Bachelor's Thesis

Application of data and process analysis techniques for the evaluation of agile university projects


Philipp Dumbach (M.Sc.), An Ngyuen (M.Sc.), Prof. Dr. B. Eskofier




SCRUM is the most widely used method in agile software development. Although it is nearly 20
years in use, SCRUM surely reached its most users in the last years [1, 2]. The frequency of use
alone makes it interesting for universities to teach students agile methods in software development.
The Machine Learning and Data Analytics Lab (MaD Lab) at the Friedrich-Alexander University
Erlangen-Nürnberg (FAU) works with a slightly modified version of SCRUM in their student
courses [3]. The work was tracked via Git, a version control system, and GitLab, a web-based
application to visualize and manage the overall development process using Git data. The students
documented their process using the GitLab Wiki.
This thesis is based on the insights from Alexander Aly’s master thesis Data Analysis and
Process Mining opportunities with Git and GitLab log data in agile university projects [4]. He
developed a tool called GitLab Analyser that visualizes the students’ activities over time using Git,
GitLab and its Wiki. The tool is meant to help project supervisors to detect possible problems in
the development process. Aly’s thesis revealed a total of 15 potential indicators which can be used
to determine the project grades. These indicators were set by its mean or median. Furthermore,
the GitLab Analyser can extract event logs of the developing process which can be analyzed in
detail in a Process Mining (PM) Tool like Disco or Celonis [4, 5]. Based on previous findings, this
bachelor thesis focuses on the following three research questions.

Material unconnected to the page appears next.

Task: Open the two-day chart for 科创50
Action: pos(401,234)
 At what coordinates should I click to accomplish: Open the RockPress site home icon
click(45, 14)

The first goal is to verify the selection of the indicators by follow-up experiments and by
checking the indicators using the GitLab Analyser with additional project data from FAU and
partner universities. In Aly’s thesis, there was less data available which made it difficult to create
quantitative evidence. This additional dataset will also be used to check the similarity of the
SCRUM processes used in the three university courses.
Another goal of this thesis is to evaluate whether the chosen features are best fitting. From
literature we can learn that methods for feature subset selection and correlation help to determine
an optimal feature set. For feature subset selection, filter and wrapper methods can be applied.

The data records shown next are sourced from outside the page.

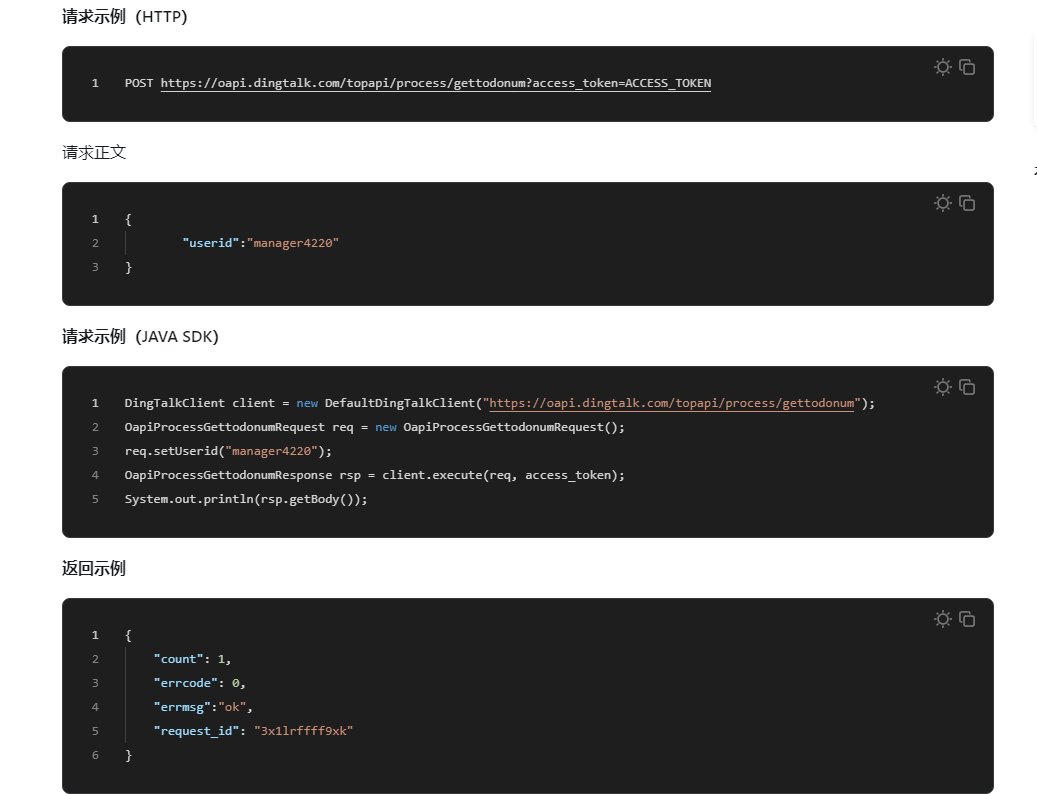Click the "userid" key in request body
Viewport: 1037px width, 794px height.
210,243
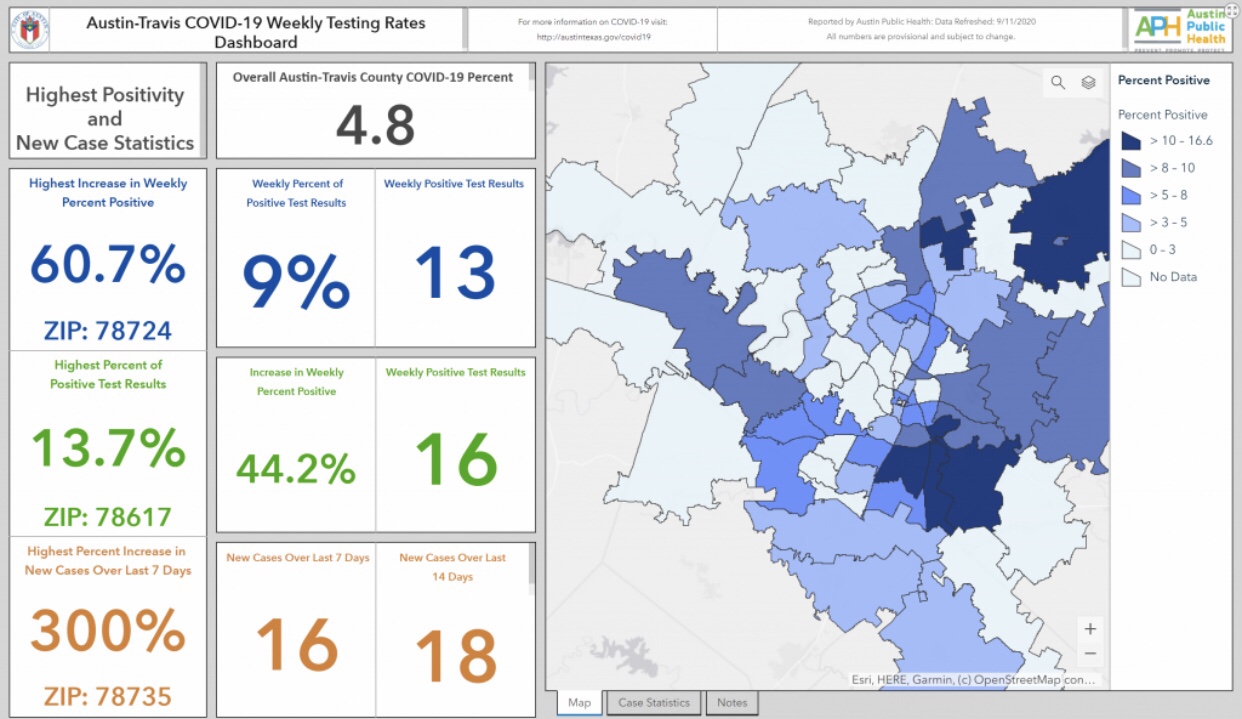Select the ZIP: 78724 highest increase card

point(108,258)
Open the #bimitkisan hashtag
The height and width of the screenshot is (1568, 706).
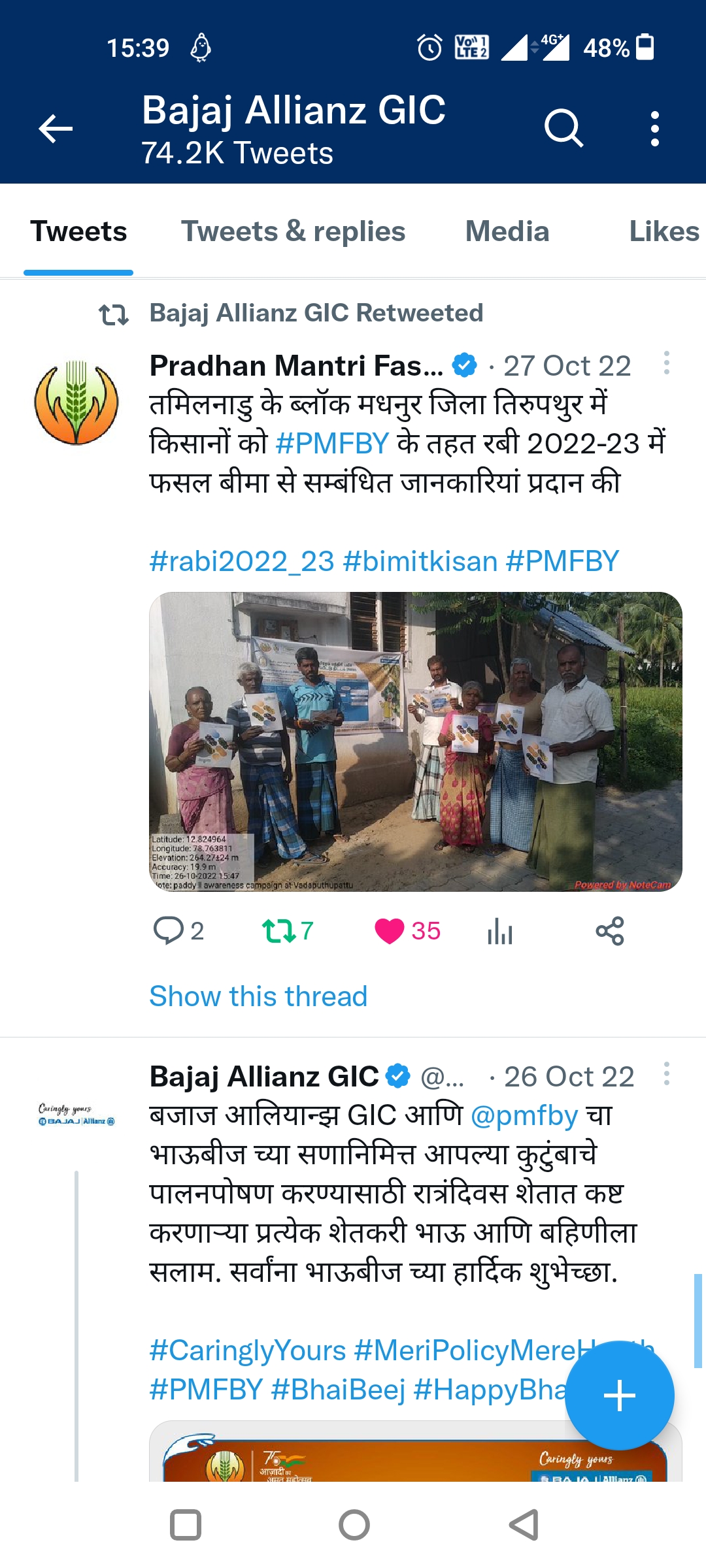point(420,561)
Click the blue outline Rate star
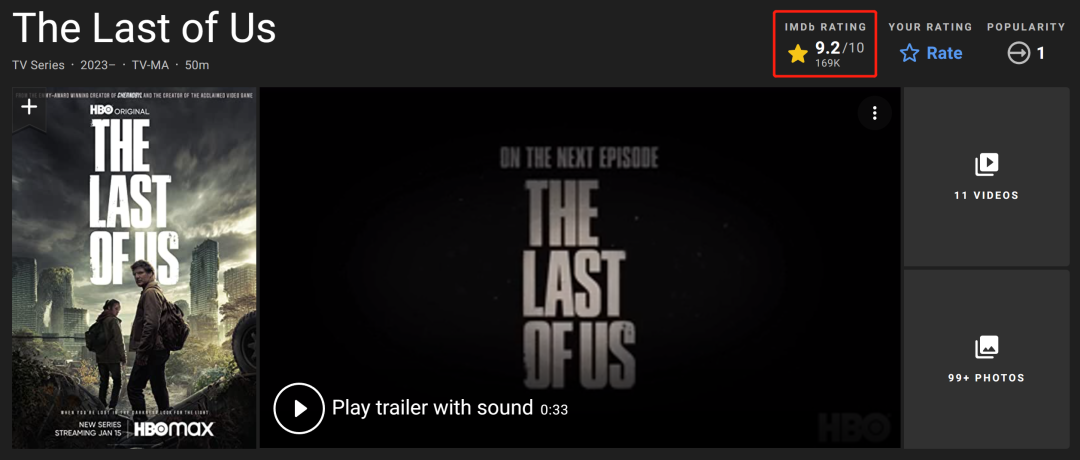The image size is (1080, 460). pyautogui.click(x=910, y=54)
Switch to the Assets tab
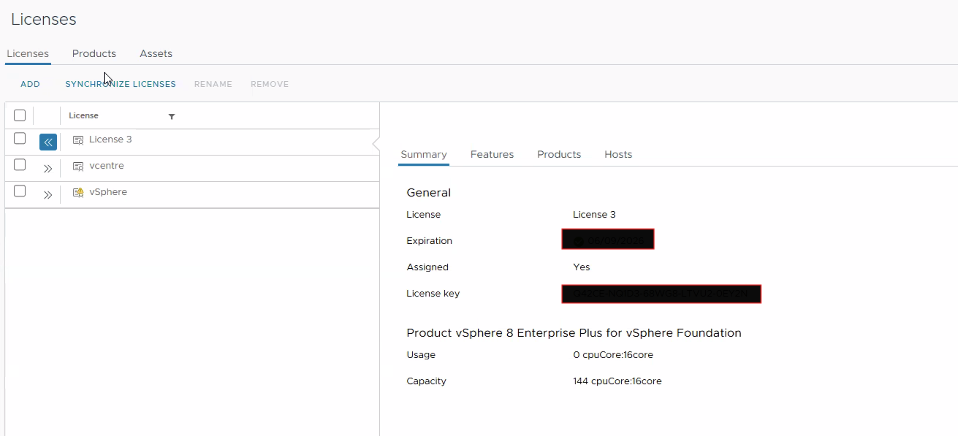958x436 pixels. (155, 53)
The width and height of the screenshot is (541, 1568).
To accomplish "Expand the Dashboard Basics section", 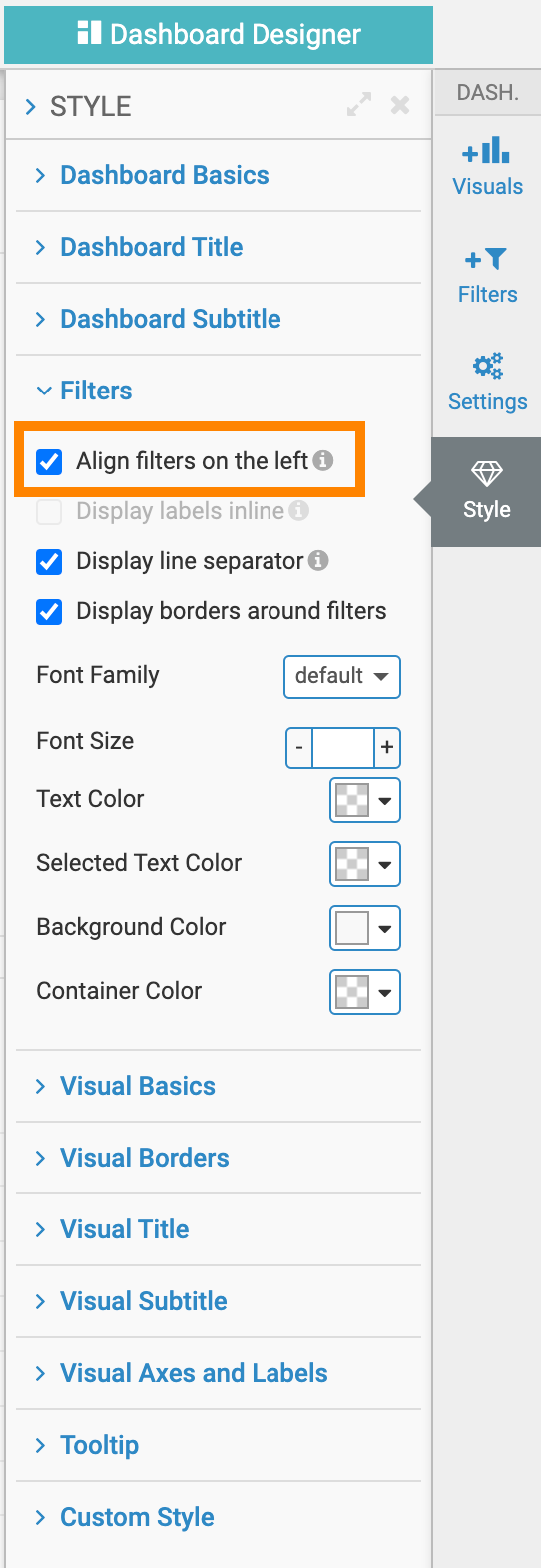I will click(x=165, y=175).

Feature Subset Selection also reveals the impact of a feature or a group of features on the analysis
result [6]. The Pearson correlation method can be used to detect dependencies between features.

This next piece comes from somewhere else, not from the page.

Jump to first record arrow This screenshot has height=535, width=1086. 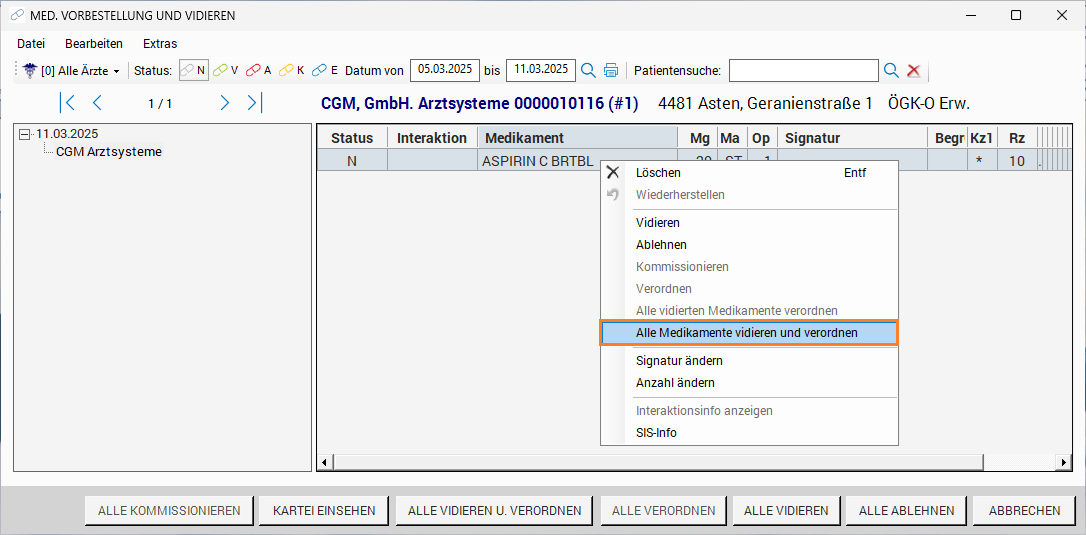pyautogui.click(x=68, y=103)
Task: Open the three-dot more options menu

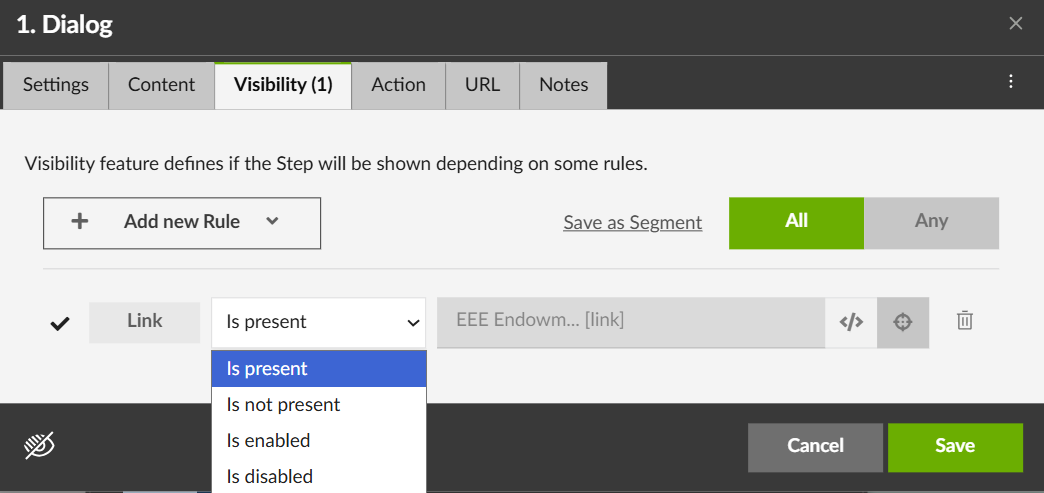Action: tap(1011, 82)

With such a technique relationships between the indicators can be found out mathematically, and
it is possible to weight each indicator individually. Also, features which are not relevant for the
final grade or a good workflow are detected [6]. The impact of an indicator on the final result will
be examined in this part of the thesis.
This thesis will be completed with a process mining analysis of the SCRUM workflow. Process
flows of good-graded groups will be compared with those with lower grades. So the ’optimal’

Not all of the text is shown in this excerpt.